Measuring Determinism in Large Language Models for Software Code Review
Eugene Klishevich, Yegor Denisov-Blanch, Simon Obstbaum, Igor Ciobanu,, Michal Kosinski

TL;DR
This paper evaluates the consistency of large language models in generating software code review assessments, revealing variability even under controlled conditions, which raises concerns about their reliability in critical decision-making.
Contribution
The study systematically measures the test-retest reliability of four leading LLMs in code review tasks, highlighting inherent variability even with minimized randomness.
Findings
LLMs show variability in responses even at zero temperature
Response consistency varies across different models
Implications for using LLMs in critical software review processes
Abstract
Large Language Models (LLMs) promise to streamline software code reviews, but their ability to produce consistent assessments remains an open question. In this study, we tested four leading LLMs -- GPT-4o mini, GPT-4o, Claude 3.5 Sonnet, and LLaMA 3.2 90B Vision -- on 70 Java commits from both private and public repositories.
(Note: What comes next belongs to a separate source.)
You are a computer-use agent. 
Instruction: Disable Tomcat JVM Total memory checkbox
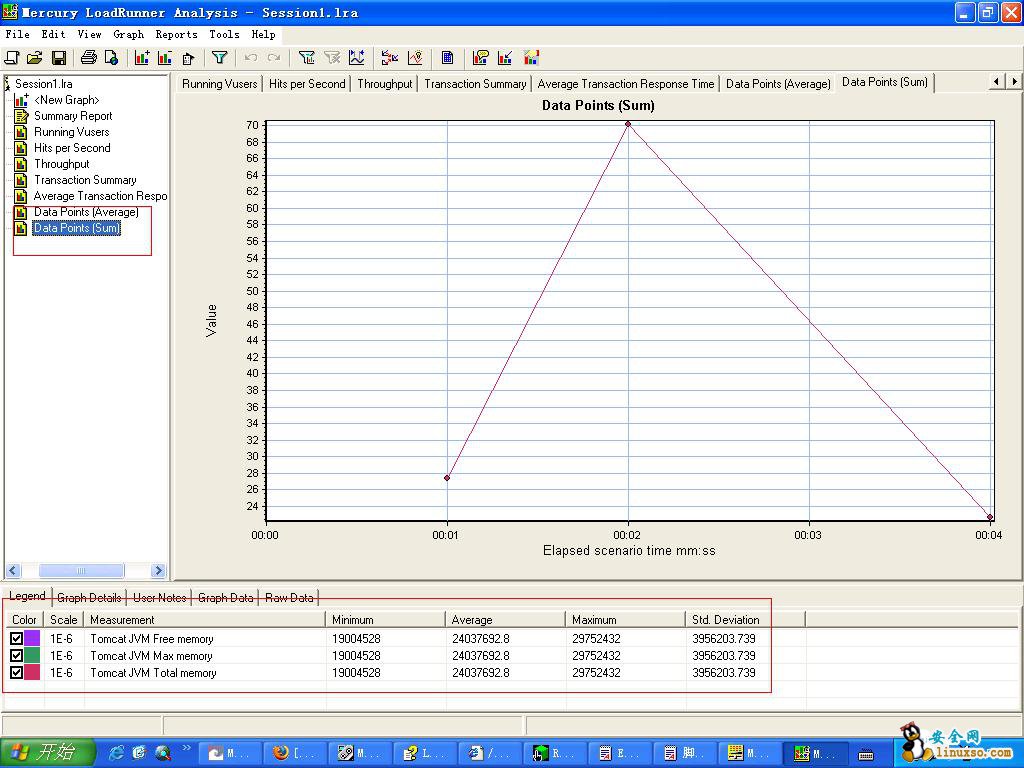17,673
By setting each model's temperature to zero, clearing context, and repeating the exact same prompts five times, we measured how consistently each model generated code-review assessments. Our results reveal that even with temperature minimized, LLM responses varied to different degrees. These findings highlight a consideration about the inherently limited consistency (test-retest reliability) of LLMs -- even when the temperature is set to zero -- and the need for caution when using LLM-generated code reviews to make real-world decisions.